External storage is the Rubbermaid of the digital content world
Sales for external drives should grow over the next 12 months.
How, you might ask, can any consumer electronics category expect growth this year, given economic uncertainties and a consumer spending freeze? It’s not because they look cool or have new features:
Consumers will delay new PC purchases.
Consumers will continue to buy and create new content (DVDs and iTunes gift certificates will be low-cost but still fun gifts for recession-weary givers).
Consumers will run out of space on their computers.
Consumers can now get a roomy external drive for less than $100.
Personal content growth is being driven by trends that are mostly recession-proof. External drives are the electronic equivalent of the storage containers we all regularly buy when our physical stuff overflows at home.
External storage will shift from a “that’s cool” accessory to a “keep my stuff organized” staple for many consumers.
The Seagate FreeAgent Go (500GB) is the portable hard drive to beat. Its innovative dock, stylish design, generous five-year warranty, and included software give you just about all you need from a portable external drive.
Let’s hear from owners this drive. What do you think?
Going digital is no longer a choice, but it doesn’t have to be scary
Byte and Switch shared with quote from the wife of Thomas Hogan, SVP of HP Software, after seeing his presentation material as he prepared for a conference:
“What is cloud computing and do I need to be scared?”

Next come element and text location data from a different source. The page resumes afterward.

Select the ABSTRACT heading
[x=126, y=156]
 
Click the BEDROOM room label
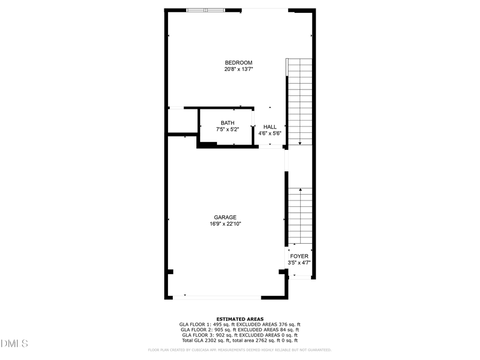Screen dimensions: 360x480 [x=238, y=62]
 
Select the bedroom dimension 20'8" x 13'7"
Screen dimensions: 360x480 [x=238, y=69]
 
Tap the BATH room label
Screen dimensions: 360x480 [x=227, y=123]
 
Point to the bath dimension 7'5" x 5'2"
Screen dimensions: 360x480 [x=227, y=129]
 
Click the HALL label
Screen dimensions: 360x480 [x=269, y=127]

I don’t blame her! It does sound a bit ominous and intrusive. It reminds me to stop now and then, step back from the technobabble, and think about how this stuff fits into the bigger picture.
This is all the more important as the consumer and technology worlds merge. Going digital is no longer a choice.
Storage, for example, is not gigabytes or access time to most people. It’s photos, movies, and important papers. It’s memories and dreams. The Cloud is connection, insurance and convenience.
We need to adapt our language and even our products as the doors open wide and we bring what we do from behind the curtain to the mainstream world.